[Data extracts — start]

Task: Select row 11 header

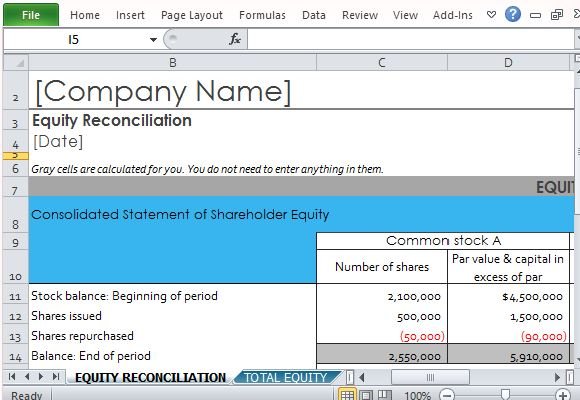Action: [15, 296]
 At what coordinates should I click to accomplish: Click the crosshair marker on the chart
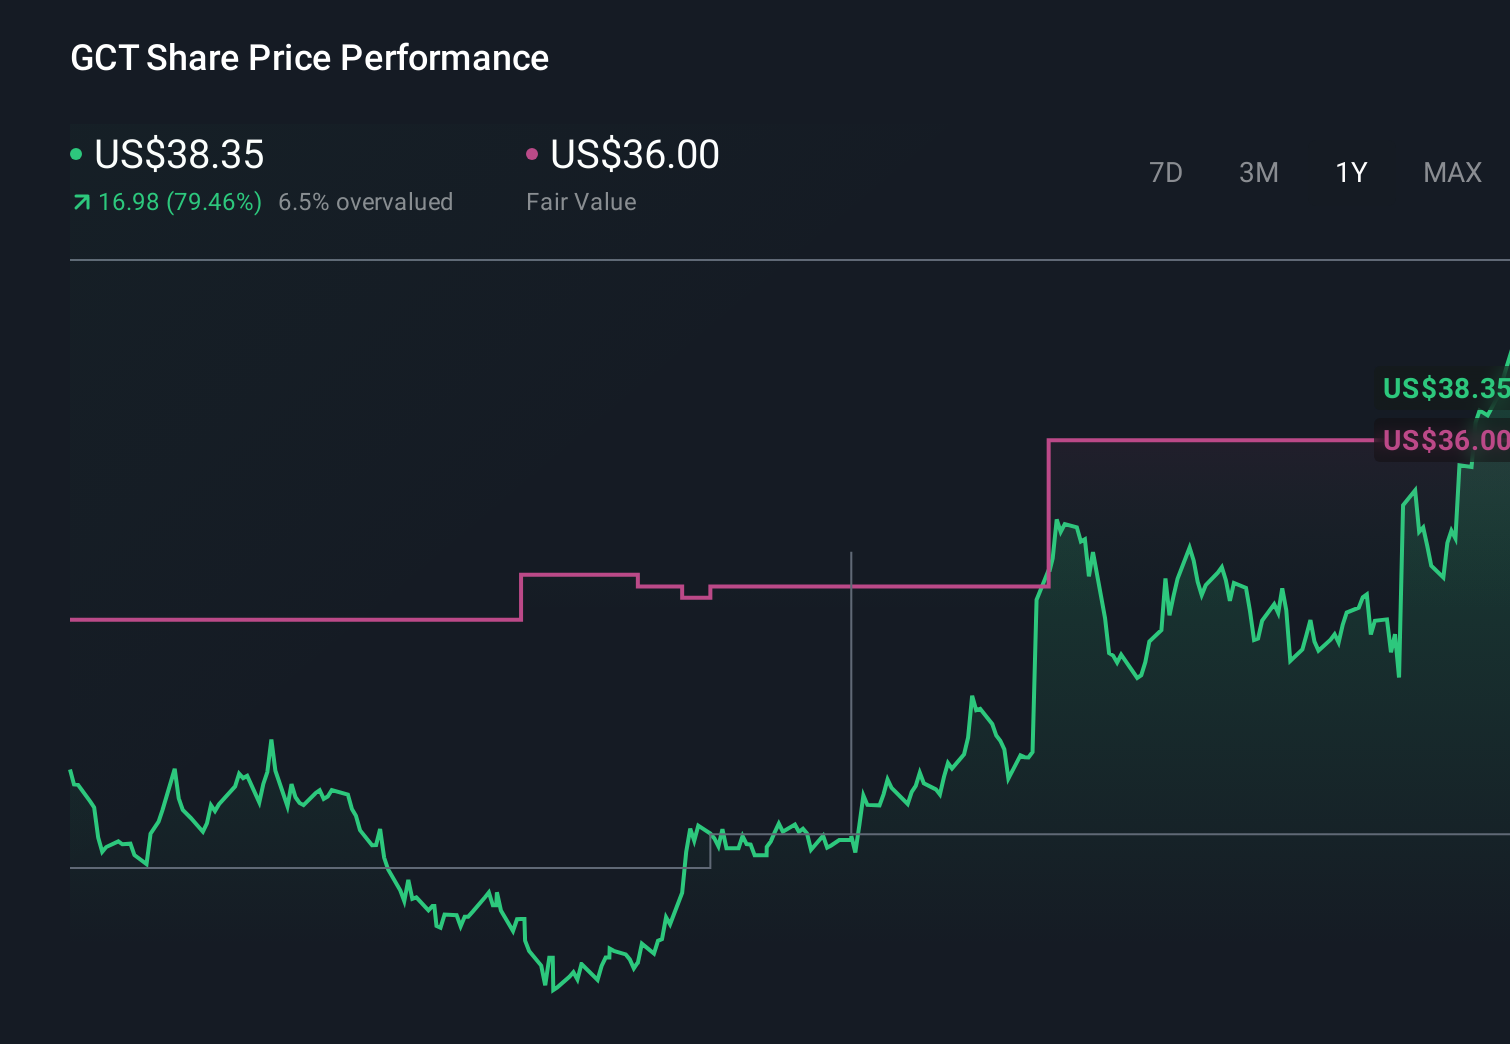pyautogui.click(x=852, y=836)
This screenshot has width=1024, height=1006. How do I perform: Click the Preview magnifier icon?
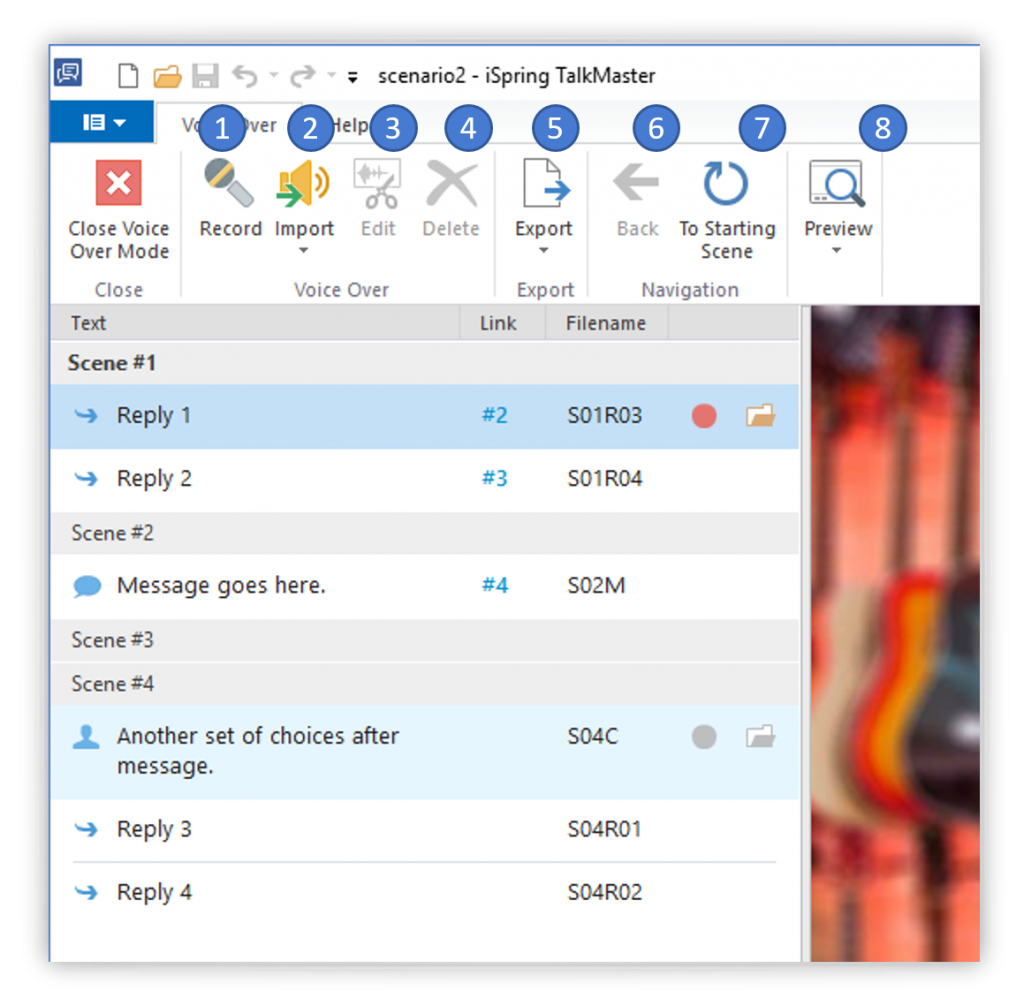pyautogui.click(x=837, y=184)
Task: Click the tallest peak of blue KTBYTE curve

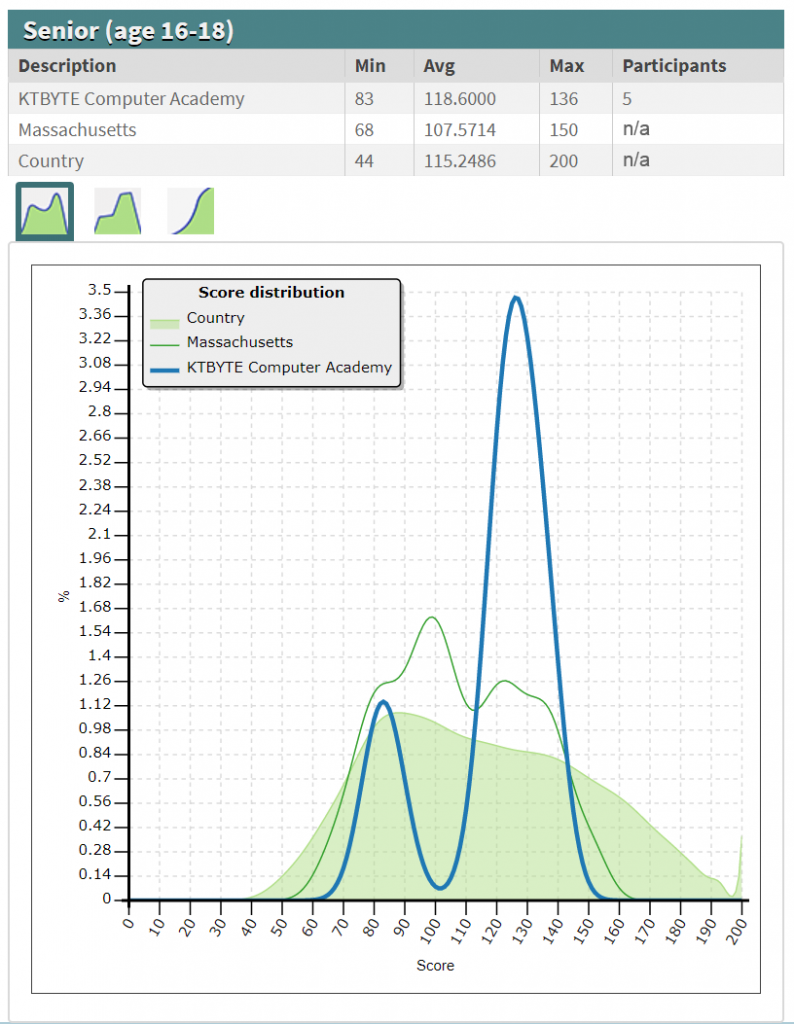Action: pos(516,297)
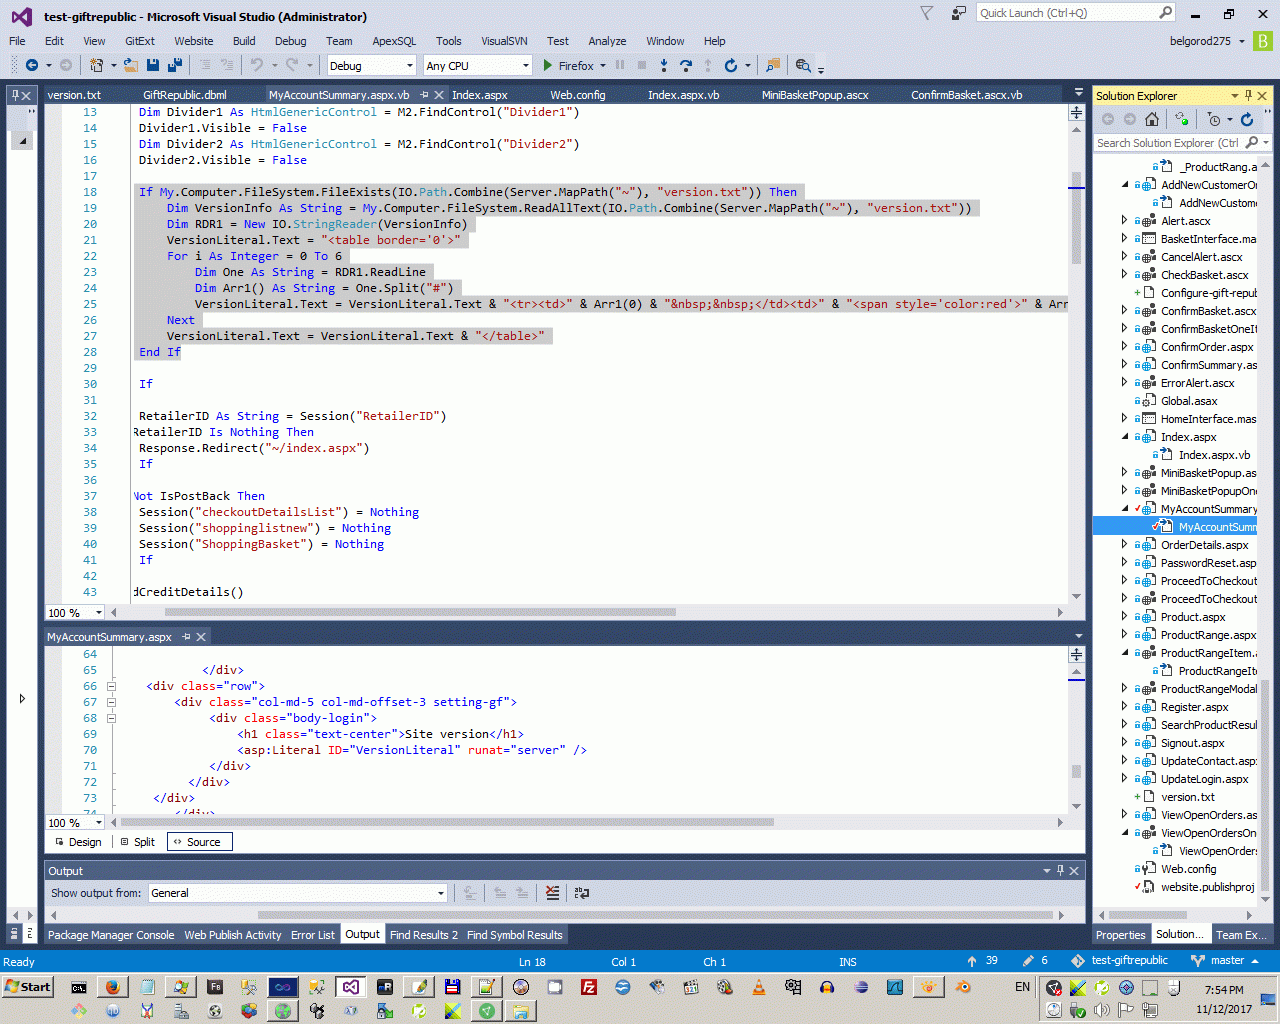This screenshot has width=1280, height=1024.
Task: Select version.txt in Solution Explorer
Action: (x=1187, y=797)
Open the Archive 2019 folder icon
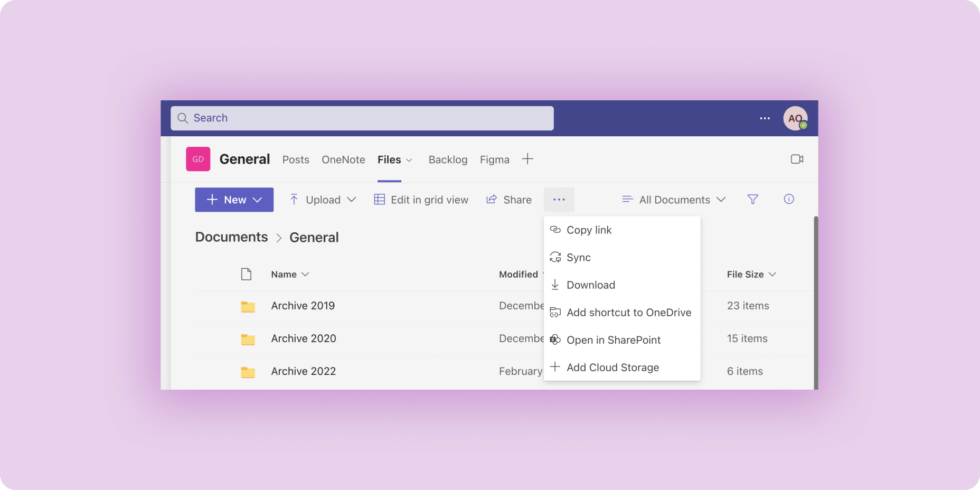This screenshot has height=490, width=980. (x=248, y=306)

[Data extracts — finish]

• Problem statement: The lines from the one containing "At what coordinates" to the last line of the records, both included: print exactly those and nothing else, leaving out any pictures.

• Task solution:
 At what coordinates should I click to accomplish: Click the crosshair marker on the chart
pyautogui.click(x=852, y=836)
This screenshot has width=1024, height=1006. How do I perform: Click the Preview magnifier icon?
pyautogui.click(x=837, y=184)
Task: Click the tallest peak of blue KTBYTE curve

Action: pos(516,297)
This screenshot has width=1280, height=1024.
Task: Select version.txt in Solution Explorer
Action: (x=1187, y=797)
Open the Archive 2019 folder icon
This screenshot has height=490, width=980. (x=248, y=306)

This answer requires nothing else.